さっきの様に隠れてきゃーきゃー言っているのも居れば、こうやって近付いてくる奴等も居る。当然男も居る。私の後方で掃き掃除の振りをしているのが三人。さっきから主の胸の大きさばかり話している。人間なら聞こえない位の小声だが、主も私も耳が良いから聞こえているぞ。その証拠に主の顔は少し赤くなっている。
別にこういった弟子達の行為は悪い事じゃない。
憧れるのは結構だし、恋愛だって自由だ。
天部は恋愛を禁止していない。教えの最終目的は解脱であり、恋愛という感情がその妨げになるのは知れているが、だからといって恋愛を禁止したから悟れる様になるかというとそんな訳が無い。悟りを一代で成し遂げるのは至難なのだ。人間の一生等長くとも百二十年。三百年生きれば頑張った方だろう。そんな時間、梵天様の瞬きにすら遥かに及ばない。天部だって悟っていないのにそんな短かな時間の中で悟るというのは、お題目としては結構だが、現実の問題として不可能に近い。

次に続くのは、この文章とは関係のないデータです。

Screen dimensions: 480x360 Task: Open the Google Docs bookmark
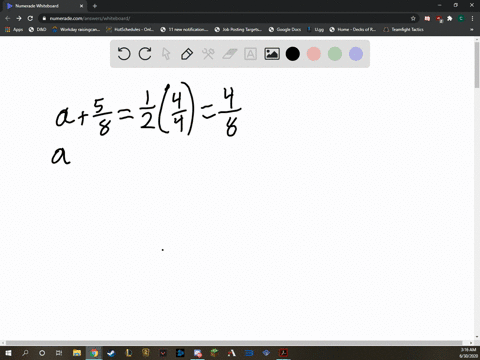[285, 30]
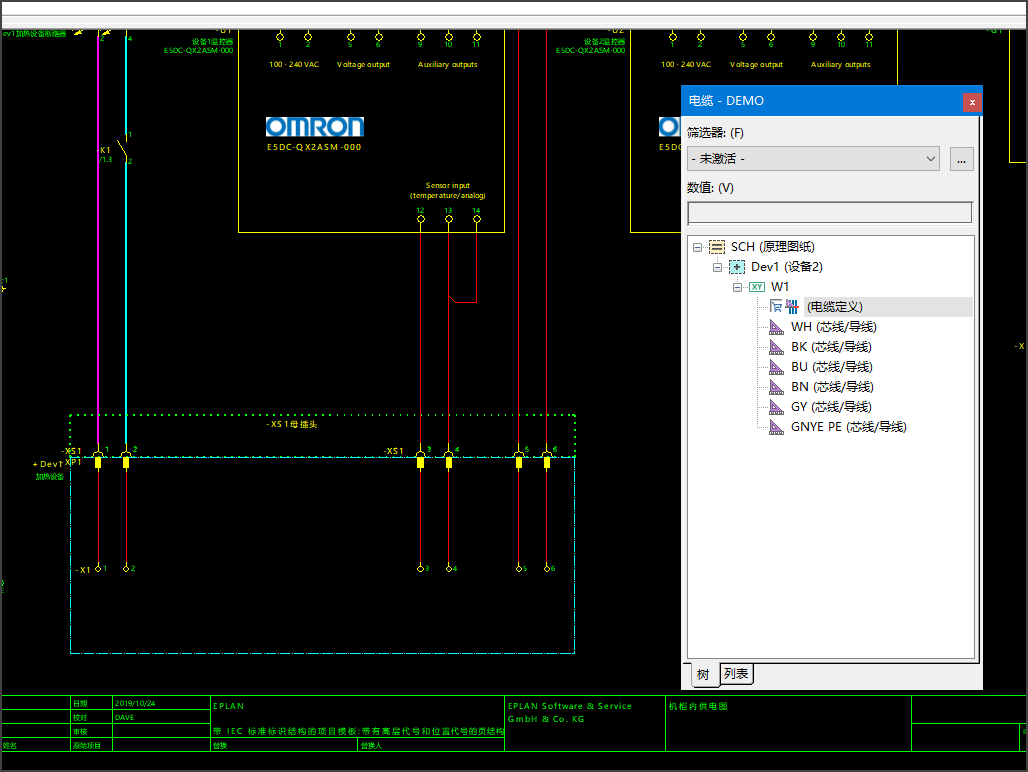The image size is (1028, 772).
Task: Click the XY icon beside W1
Action: [757, 287]
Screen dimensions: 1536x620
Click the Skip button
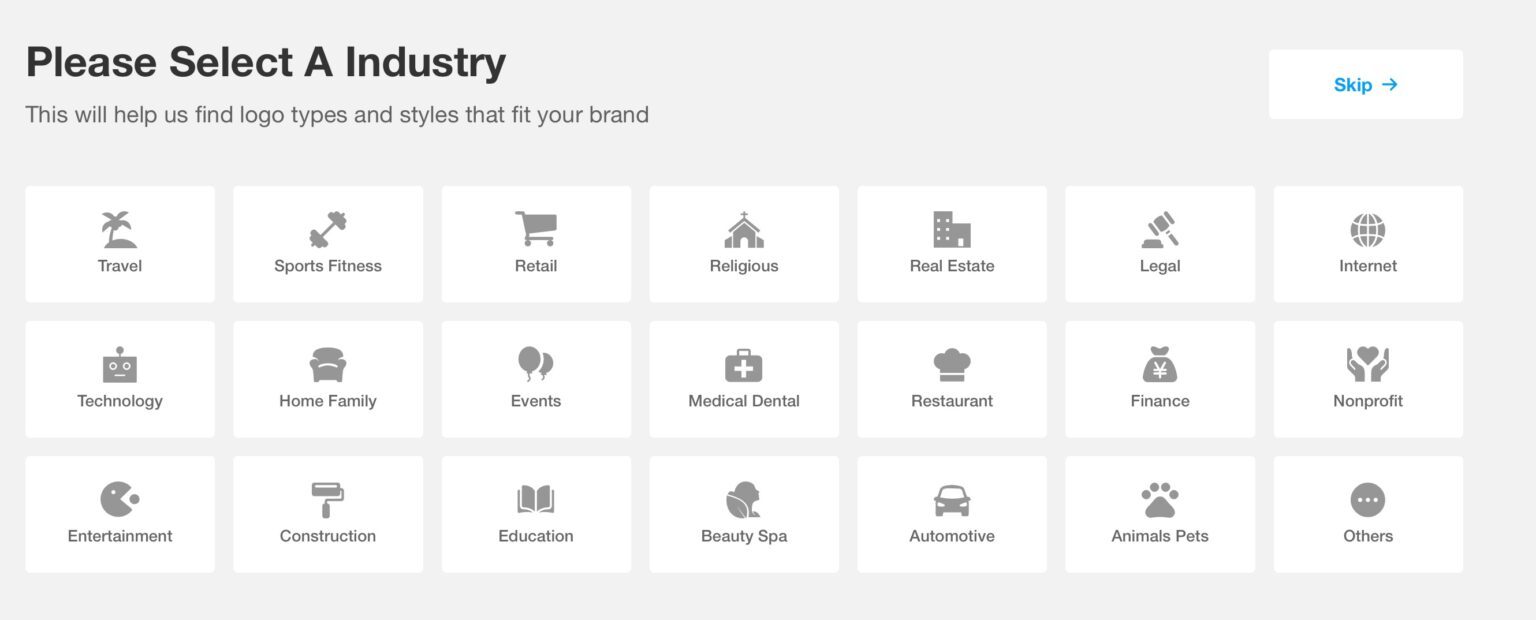(1365, 85)
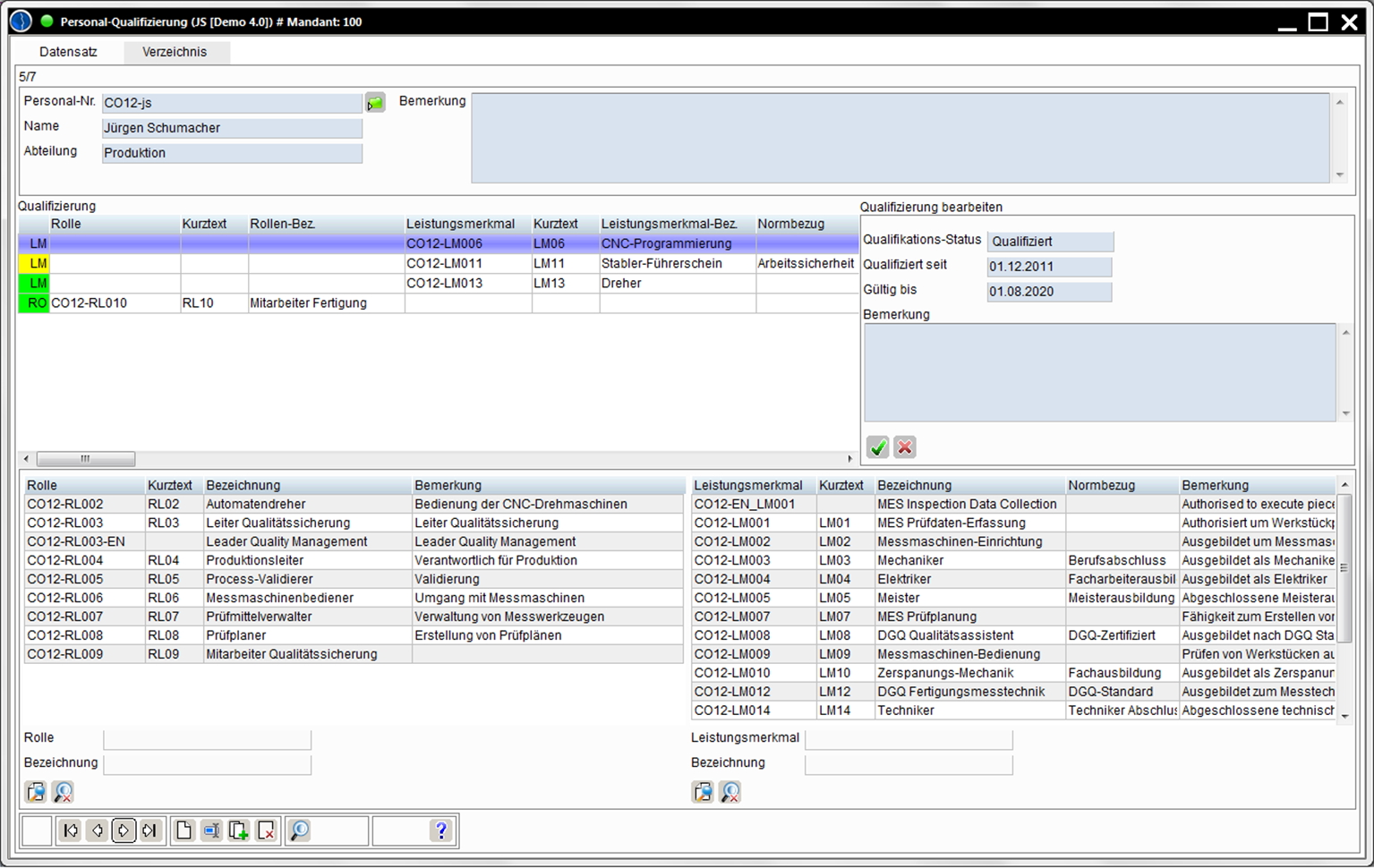Open the help question mark icon
This screenshot has width=1374, height=868.
[x=440, y=830]
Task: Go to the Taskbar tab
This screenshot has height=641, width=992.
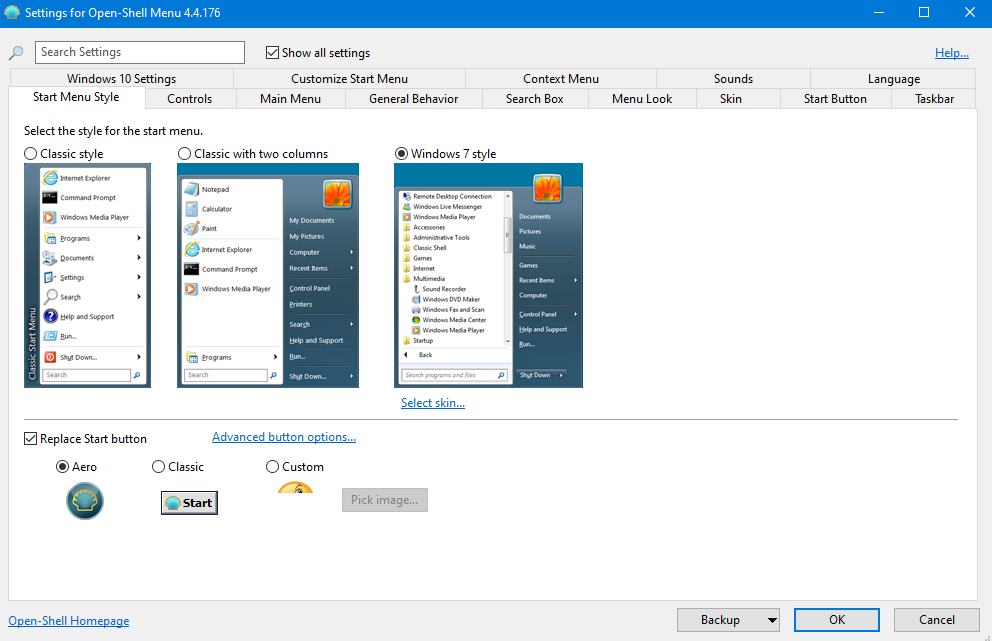Action: (x=934, y=99)
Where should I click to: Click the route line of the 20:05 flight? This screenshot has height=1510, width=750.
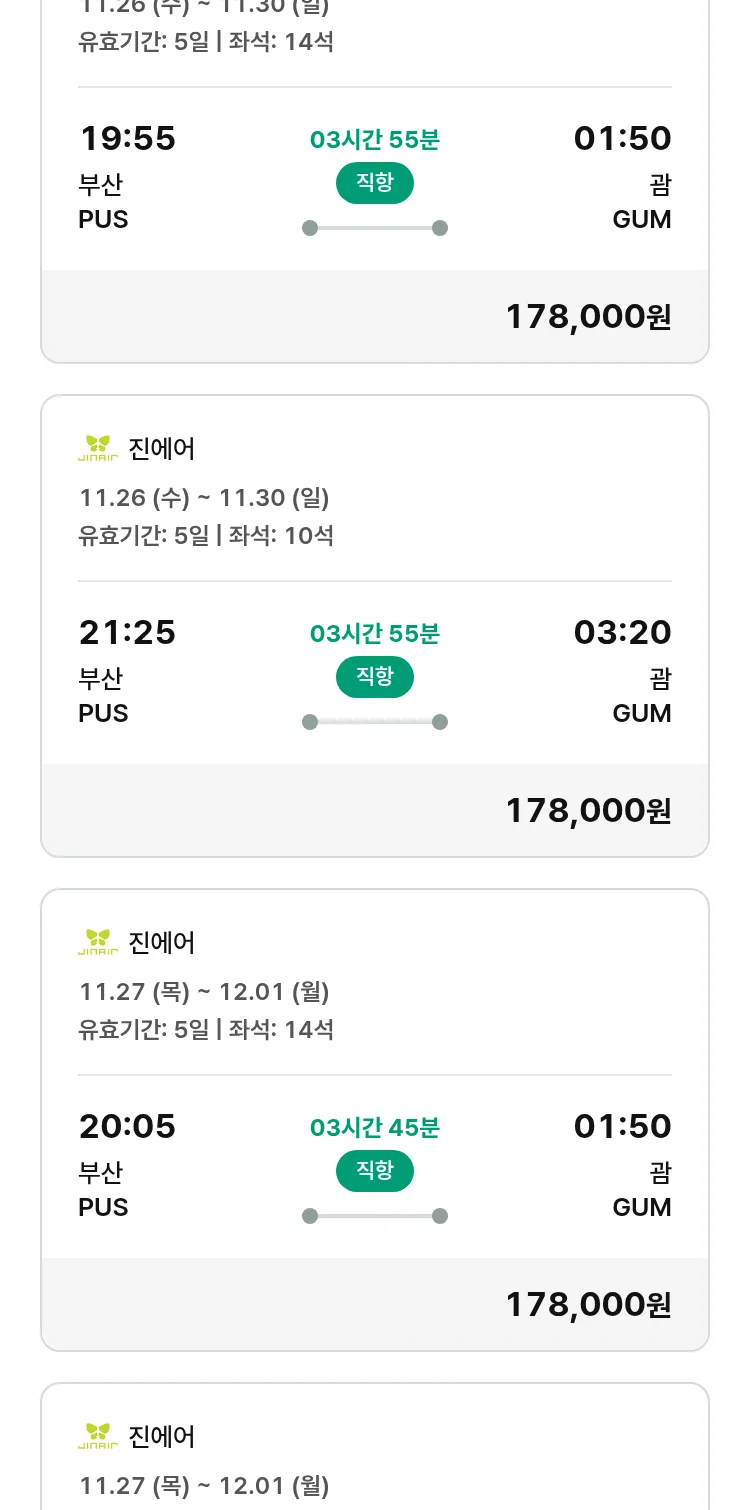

だから如来部だって悟りを強要したりはしない。教えは畢竟皆を苦しみから救う為にあり、無理に悟ろうとして苦しむのでは本末転倒である。繰り返す輪廻の中で少しずつ徳を積み理解を深め、そしていずれ解脱出来れば良いのだ。だから教えに従う事を強要はしないし、ましてどっかの教えの様に、この世界は苦界だから子供を産んで苦しみを増やすな、なんて事は言わない。増やしたいなら増やせば良い。むしろ悟る為の器として、増えた方が良い位だし、例えそれが結果的に過ちであったとしても、須臾の極みでしかないそれに、一一目くじら立てる必要はないのである。
だから天部は恋愛を禁じない。自らの徳と智を高める為に禁欲に耽るのも良いが、未来の為に生物として営む事だって認められてしかるべきだ。如来部からも恋愛禁止のお達しが来た事なんてない。教えは皆を救う事が出来る。そしてそれは時間を掛ければいずれ必ず成し遂げられる。だから教えを広め、悟りの為の土壌を用意するだけで十分なのだ。どうせいずれは悟る筈だから、個人個人に何かの戒律を強制する必要は無い。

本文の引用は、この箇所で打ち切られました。